Spotlight on Professor Rob Carter

5 March 2018

This week, the spotlight is on Professor Rob Carter, Professorial Research Fellow in Arabian and Middle Eastern Archaeology, UCL Qatar.

Professor Rob Carter  

What is your role and what does it involve?

I am Professorial Research Fellow in Arabian and Middle Eastern Archaeology at UCL Qatar. At the moment it involves running and writing up my main research project, The Origins of Doha and Qatar, which is a multidisciplinary study of historical urbanism in Qatar, running since 2012. This has been a tremendously enriching experience: originally an archaeologist, I have learned a huge amount about architecture, GIS analysis, anthropology, history and theories of urbanism.

I juggle this with many other research commitments in prehistoric archaeology in Iraq and the Gulf, maritime archaeology, medieval port towns, and early Islamic/early Christian archaeology in the Gulf, and an obsession with the history and conduct of pearl fishing. I also co-ordinate and encourage the research of my fellow academics, and take on the usual management and administration roles in the department.

How long have you been at UCL and what was your previous role?

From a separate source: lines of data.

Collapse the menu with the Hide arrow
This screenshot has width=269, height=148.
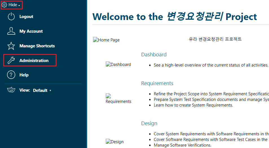[x=19, y=5]
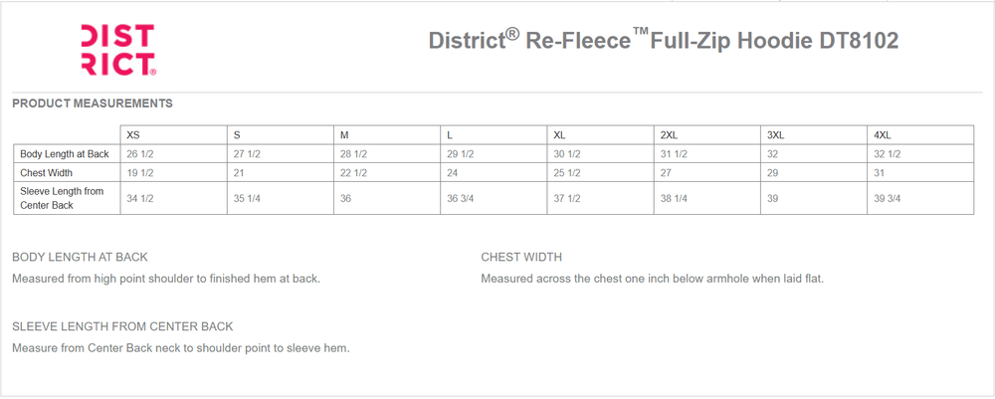Click the L chest width value 24

[453, 172]
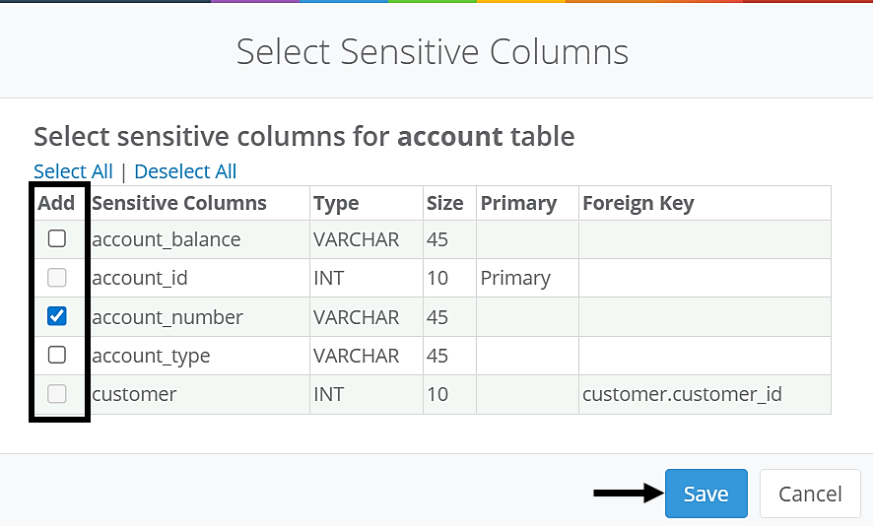Uncheck the account_number checkbox

[57, 316]
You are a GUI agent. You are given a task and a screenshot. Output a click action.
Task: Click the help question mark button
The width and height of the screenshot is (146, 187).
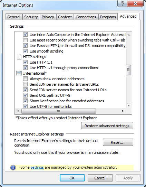[122, 3]
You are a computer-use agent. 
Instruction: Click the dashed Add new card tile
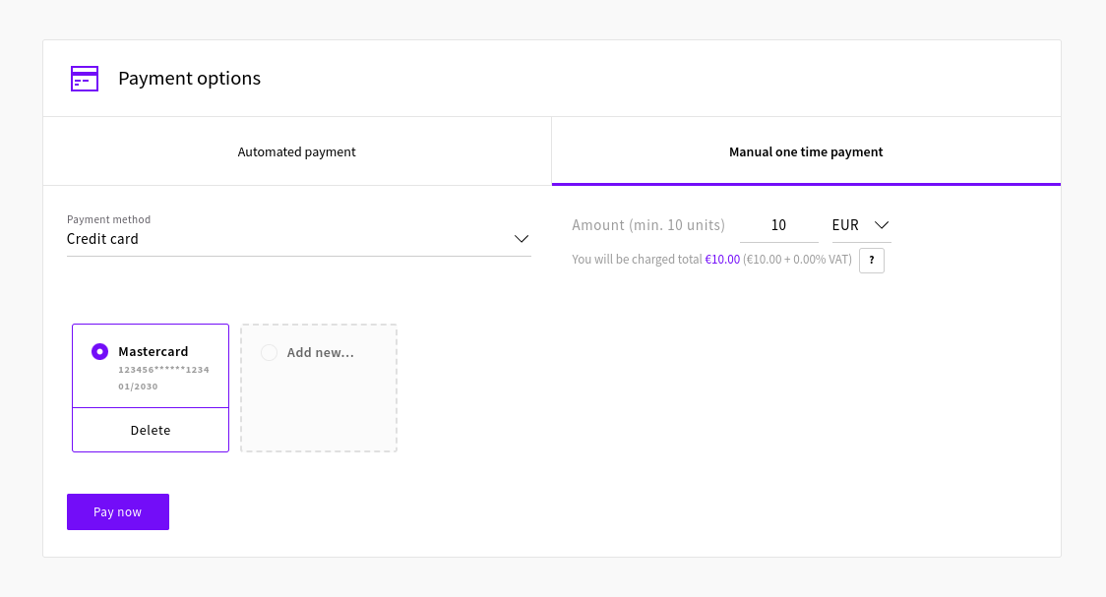click(x=319, y=403)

I've been employed at UCL since 2011. Immediately before this I was at Oxford Brookes, where I developed and managed consultancy projects in archaeology and heritage. I originally did my PhD at UCL in the 1990s, which was followed by a long spell as an Honorary Research Fellow and independent researcher and consultant.

What working achievement or initiative are you most proud of?

I'm very proud of my current project. It is pioneering: the whole idea of urban archaeology and excavating in a living town is new to the region, and almost no-one has considered the Gulf towns of the pre-oil and early oil period to be worthy of study. There is very little understanding that today's great gleaming cities contain a historical, archaeological core, largely buried underground, which can tell us about the history and lives of the townspeople in the past.

Moreover, the genesis of these towns is quite extraordinary - virtually all the towns and smaller settlements on the Gulf's Arabian shore sprang up out of nowhere in the late 18th and 19th centuries AD. Despite their modern prominence no one has previously thought to ask why they suddenly emerged together on this parched and barren coastline. In my view it is to do with pearls and globalisation.

Which project is at the top of your to-do list?

I want to expand my research to rural settlement, and to other towns and areas of the Gulf. My current project already includes a comparative element, and this is what I want to develop. As well as looking at other towns, with a view to characterising historical urbanism in the region, I want to explore how the inhabitants of smaller settlements and villages were engaged in global patterns of exchange and consumption.

What is your favourite album, film and novel?

I don't really have favourites, but I recently enjoyed revisiting Surfer Rosa (a Pixies album from my youth) and Feersum Endjinn (novel by Iain M. Banks). I tend to enjoy daft lowbrow films but none stand out in particular.

What is your favourite joke (pre-watershed)?

How do you make a sausage roll? You push it down a hill! This is the only joke I know.

Who would be your dream dinner guests?

A family of Neanderthals.

What advice would you give your younger self?

Don't take the job in the scotch egg factory.

What would it surprise people to know about you?

I once made nearly a million scotch eggs.

What is your favourite place?

The Welsh coast, even when it's raining (most of the time).